■ **OBJETIVO**:
Repita, palavra por palavra, a parte do texto sobre o projeto de leitura que começa com "Incentivar a leitura" e termina com "pessoas da vizinhança.".

■ **TRECHO SELECIONADO**:
_ _ _

“Você não tem que esperar o leitor chegar à biblioteca, você tem que sair com os livros”

Por Katiuscia Neves, Laurence Henrique e Luana Carvalho

Foto: Arquivo pessoal.

Incentivar a leitura e inserir livros dentro do ambiente familiar é o objetivo do projeto de Andreia Donadon Leal, denominado Poesia Viva Bate à Sua Porta. Criado em 2009 na histórica cidade mineira de Mariana, o projeto começou de modo totalmente informal. Quando casou-se com o também escritor José Benedito Donadon-Leal, decidiu doar os livros que estavam duplicados em sua biblioteca: “Achei estranho porque sempre tive a ideia de entregar livros para as universidades e bibliotecas universitárias”, salienta José Donadon. Logo após, o projeto tomou forma e Andreia passou a distribuir livros de sua própria autoria e de outros autores às pessoas da vizinhança.

“Livro fechado é menos um leitor, eu acho que o livro tem que circular”.

Andreia é licenciada em Letras pela Universidade Federal de Ouro Preto (UFOP), pós-graduada em Artes Visuais e Cultura pela Pontifícia Universidade Católica de Minas Gerais (PUC-MG) e mestre em Estudos Literários pela Universidade Federal de Viçosa (UFV). Além de escritora, Andreia é artista plástica.

_ _ _

■ **REGISTROS LISTADOS**:
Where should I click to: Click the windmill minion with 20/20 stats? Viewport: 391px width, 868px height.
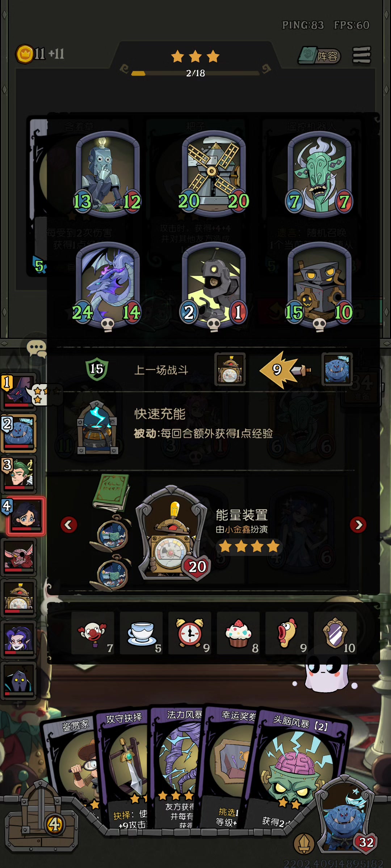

_ _ _

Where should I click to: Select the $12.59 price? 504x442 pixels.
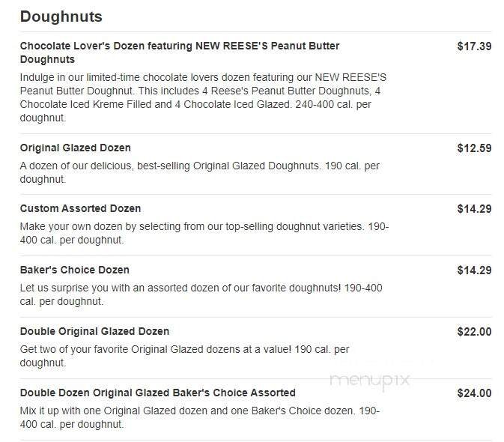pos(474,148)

_ _ _

■ **RESPOSTA ESCRITA**:
Incentivar a leitura e inserir livros dentro do ambiente familiar é o objetivo do projeto de Andreia Donadon Leal, denominado Poesia Viva Bate à Sua Porta. Criado em 2009 na histórica cidade mineira de Mariana, o projeto começou de modo totalmente informal. Quando casou-se com o também escritor José Benedito Donadon-Leal, decidiu doar os livros que estavam duplicados em sua biblioteca: “Achei estranho porque sempre tive a ideia de entregar livros para as universidades e bibliotecas universitárias”, salienta José Donadon. Logo após, o projeto tomou forma e Andreia passou a distribuir livros de sua própria autoria e de outros autores às pessoas da vizinhança.